━━━ FRAGMENTO SELECCIONADO

Aunado a ello, nuestros territorios se quedan sin agua y se incendian sus bosques sin control, mueren los animales y se secan los cultivos; menos los que pertenecen a empresas extranjeras como la producción de berries y aguacates, que tienen un verdor inigualable en medio de un desierto por sequías. Pueblos sin agua para que empresas extranjeras puedan producir agroindustria que se exporta a otros lugares, refresqueras y embotelladoras que deciden donde se distribuye la vida, extractivismo y neo-colonialismo creciente, sin límites ni fronteras. 

Como en la Matrix de las hermanas Wachowski: el afuera se vuelve de a poco tuberías y electricidad, mugre y aceite, amenaza y oscuridad. A donde vayas, el mismo peligro. El afuera se vuelve el patio necesario para las piezas de otro mundo que se está construyendo sobre el nuestro. Estamos frente a un régimen de la indeterminación virtual.

━━━━━━
━━━ REGISTROS EXTRAÍDOS

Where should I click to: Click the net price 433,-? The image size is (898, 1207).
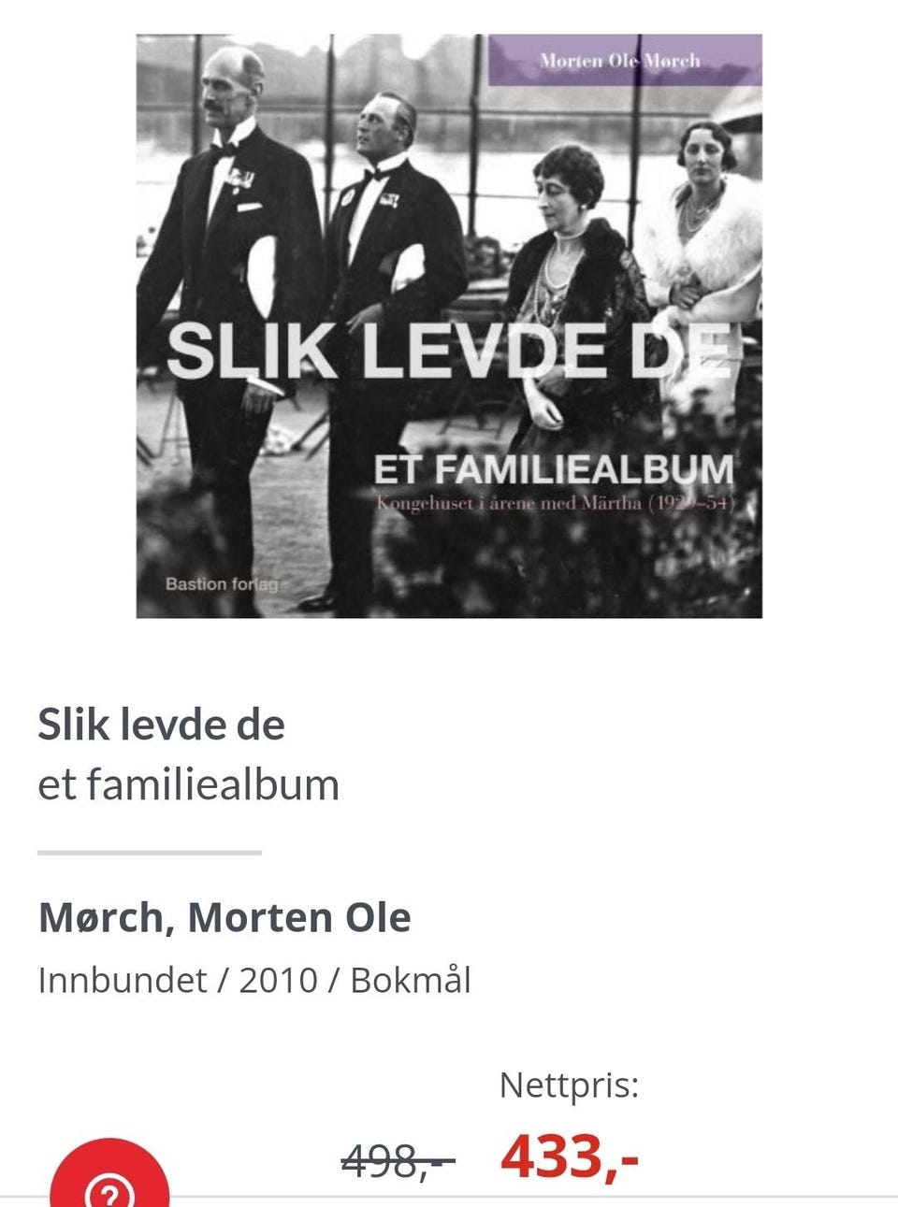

━━━━━━
━━━ REGISTROS EXTRAÍDOS

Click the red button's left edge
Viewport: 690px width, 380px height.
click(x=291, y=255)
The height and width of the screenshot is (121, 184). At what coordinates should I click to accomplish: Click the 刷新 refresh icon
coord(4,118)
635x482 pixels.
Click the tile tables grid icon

━━━━━━
━━━ REGISTROS EXTRAÍDOS

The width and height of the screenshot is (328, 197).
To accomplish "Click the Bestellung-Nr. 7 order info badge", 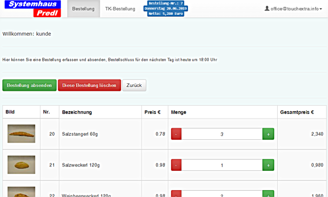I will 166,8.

━━━━━━

■ TAREAS DEL EJERCICIO:
a – Transcribe del fragmento sobre el agua y el extractivismo el pasaje comprendido entre "Como en la Matrix" y "la indeterminación virtual.", ambos incluidos.
b – Según el fragmento sobre el agua y el extractivismo, ¿por qué hay pueblos sin agua? Explícalo en una a tres oraciones.

■ SOLUCIONES:
a –
Como en la Matrix de las hermanas Wachowski: el afuera se vuelve de a poco tuberías y electricidad, mugre y aceite, amenaza y oscuridad. A donde vayas, el mismo peligro. El afuera se vuelve el patio necesario para las piezas de otro mundo que se está construyendo sobre el nuestro. Estamos frente a un régimen de la indeterminación virtual.

b – Los pueblos se quedan sin agua para que empresas extranjeras puedan producir agroindustria que se exporta a otros lugares. Por eso, en medio de la sequía, solo los cultivos de esas empresas, como los de berries y aguacates, conservan su verdor.